• _TASK TO COMPLETE_
Your response to the data below should hold nothing except the lines from the one containing "Task: Open the" down to the one containing "Click the fit-to-screen", reproduced exactly and without pictures.

• _PROVIDED RECORDS_
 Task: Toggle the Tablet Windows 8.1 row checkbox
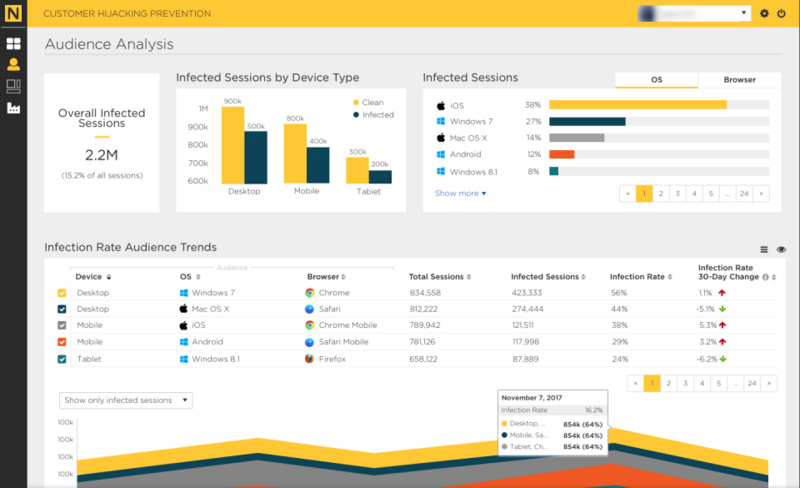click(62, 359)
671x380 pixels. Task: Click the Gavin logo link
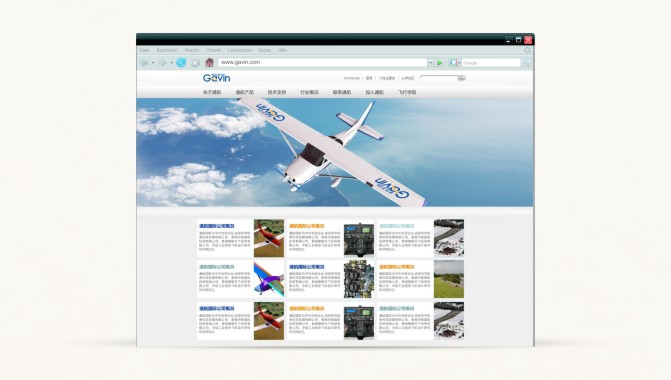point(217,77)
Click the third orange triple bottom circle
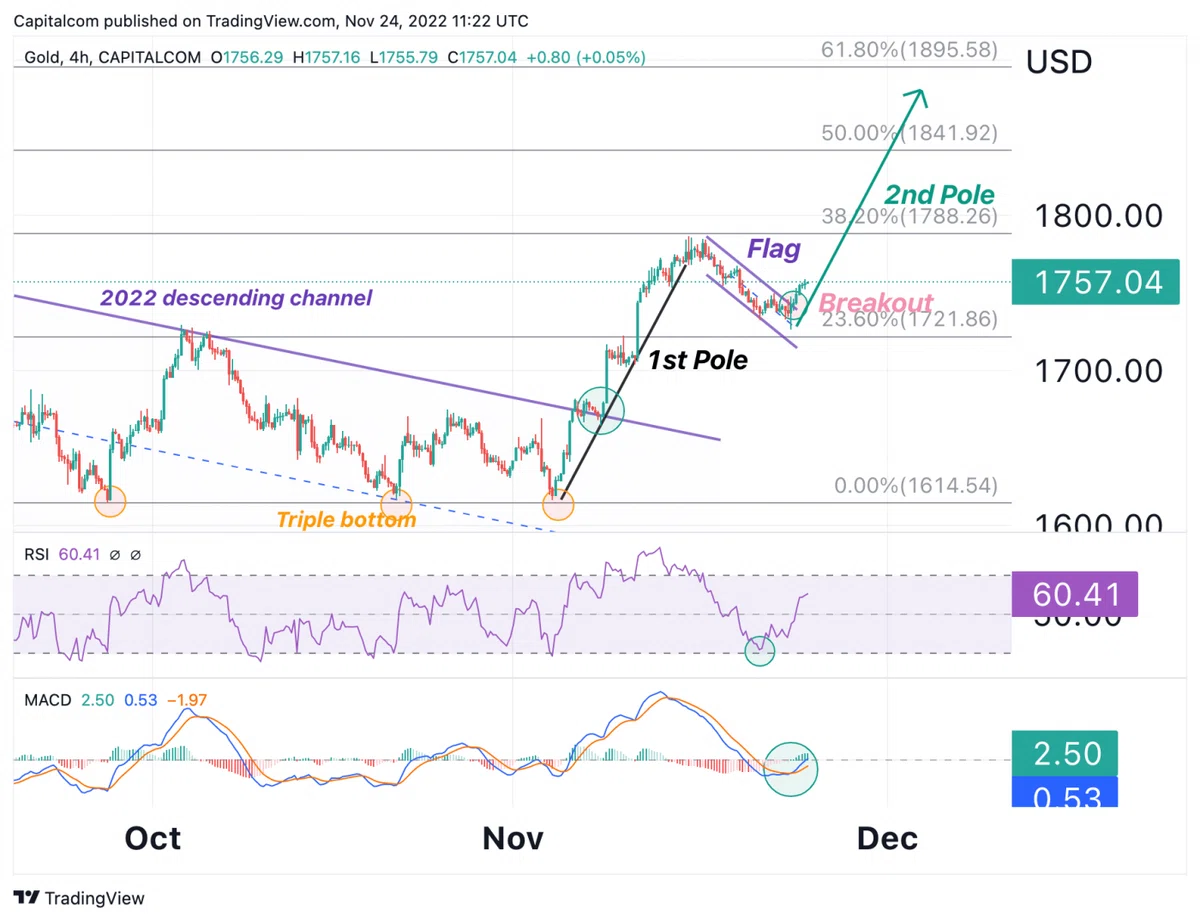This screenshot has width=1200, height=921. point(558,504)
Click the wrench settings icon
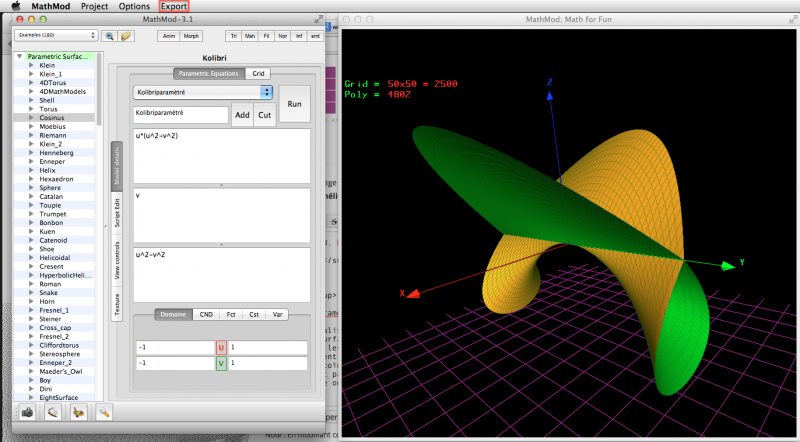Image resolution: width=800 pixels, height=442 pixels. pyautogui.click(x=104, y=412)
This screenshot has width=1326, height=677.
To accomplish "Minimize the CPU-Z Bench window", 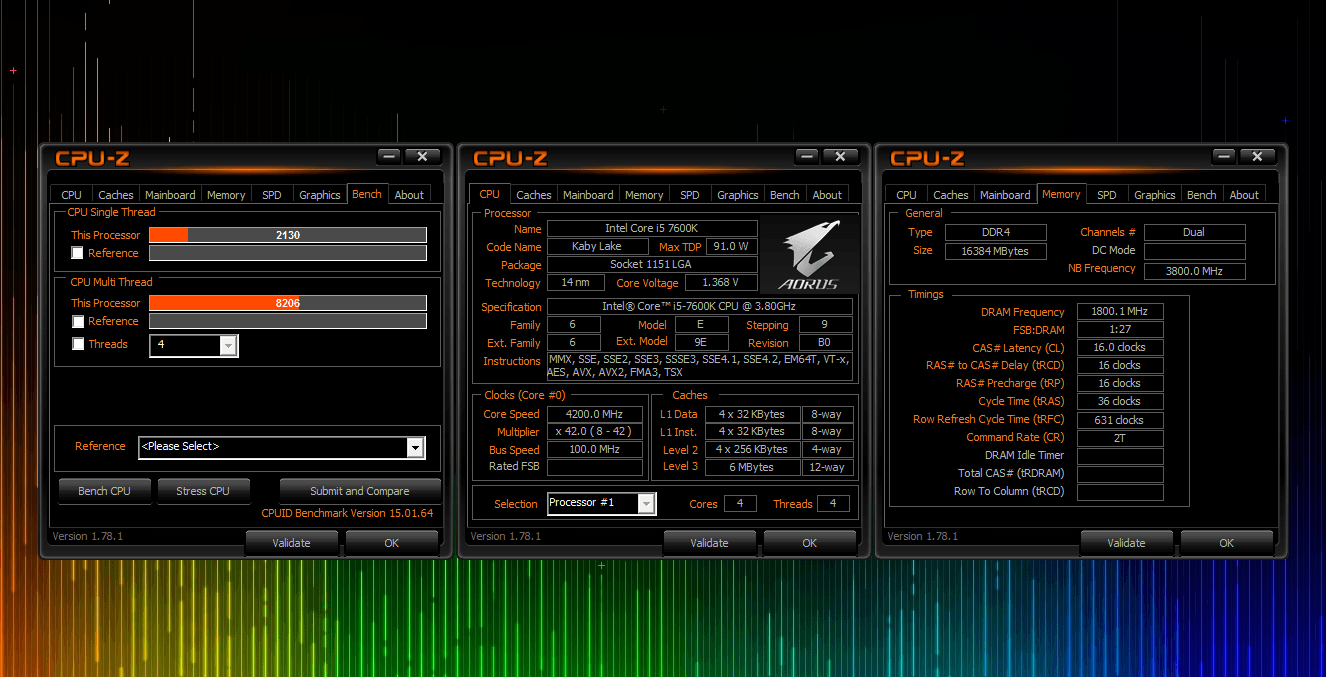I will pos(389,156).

---

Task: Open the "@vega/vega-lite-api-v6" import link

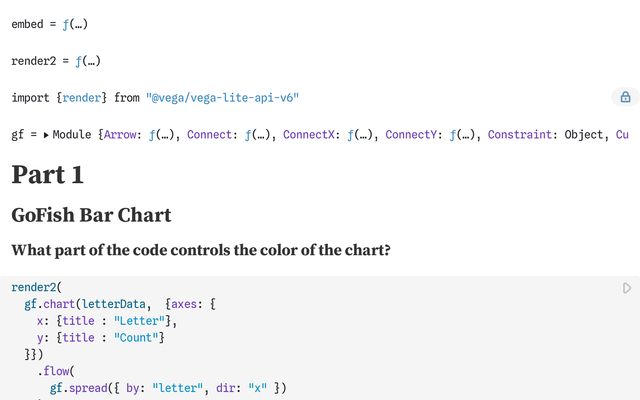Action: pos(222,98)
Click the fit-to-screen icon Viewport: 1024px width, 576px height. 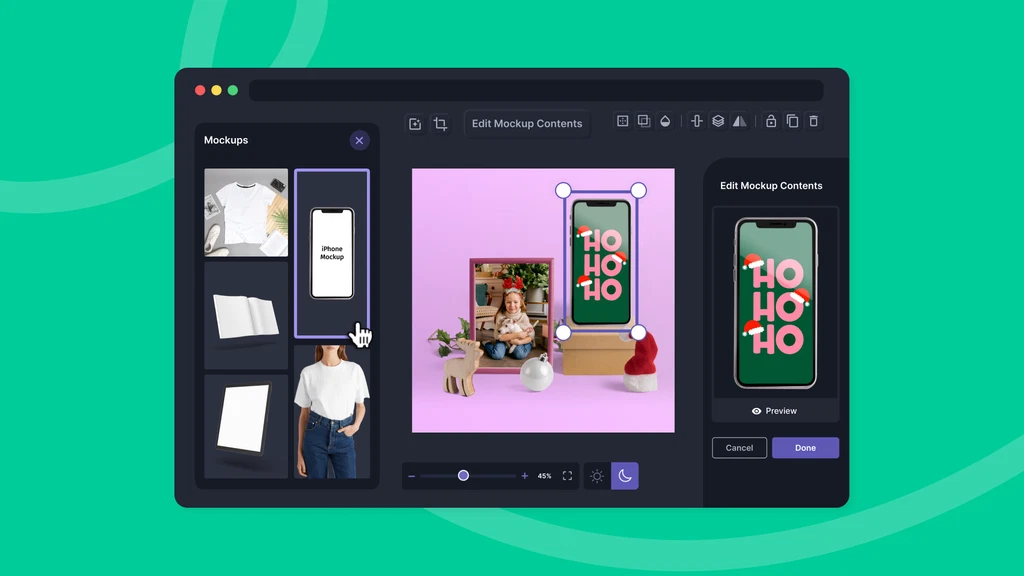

* * *

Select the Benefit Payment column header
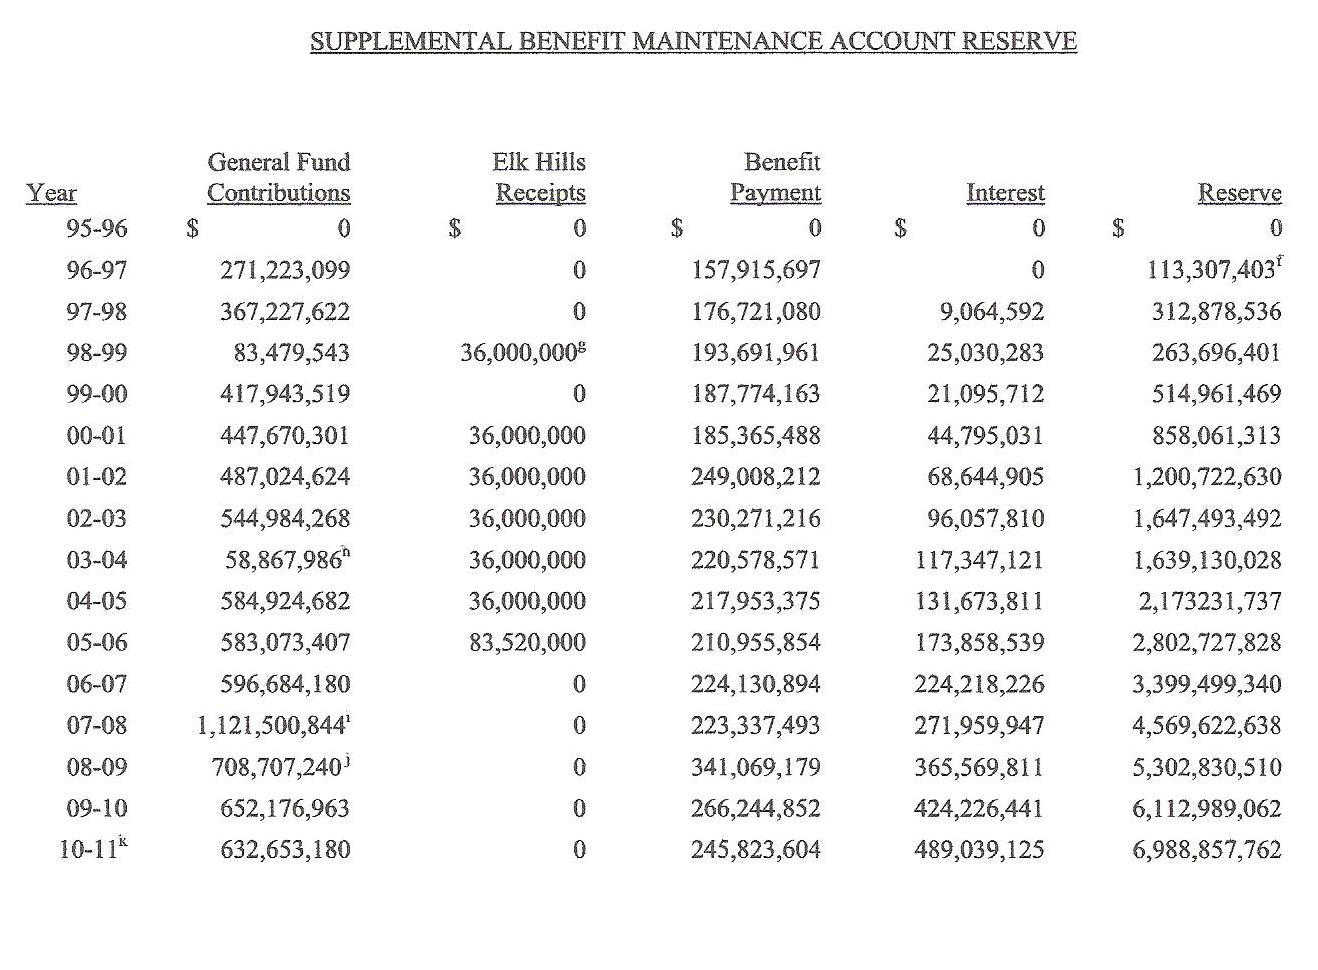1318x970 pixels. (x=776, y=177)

• _WRITTEN ANSWER_
Task: Open the "@vega/vega-lite-api-v6" import link

Action: pos(222,98)
Click the fit-to-screen icon Viewport: 1024px width, 576px height. 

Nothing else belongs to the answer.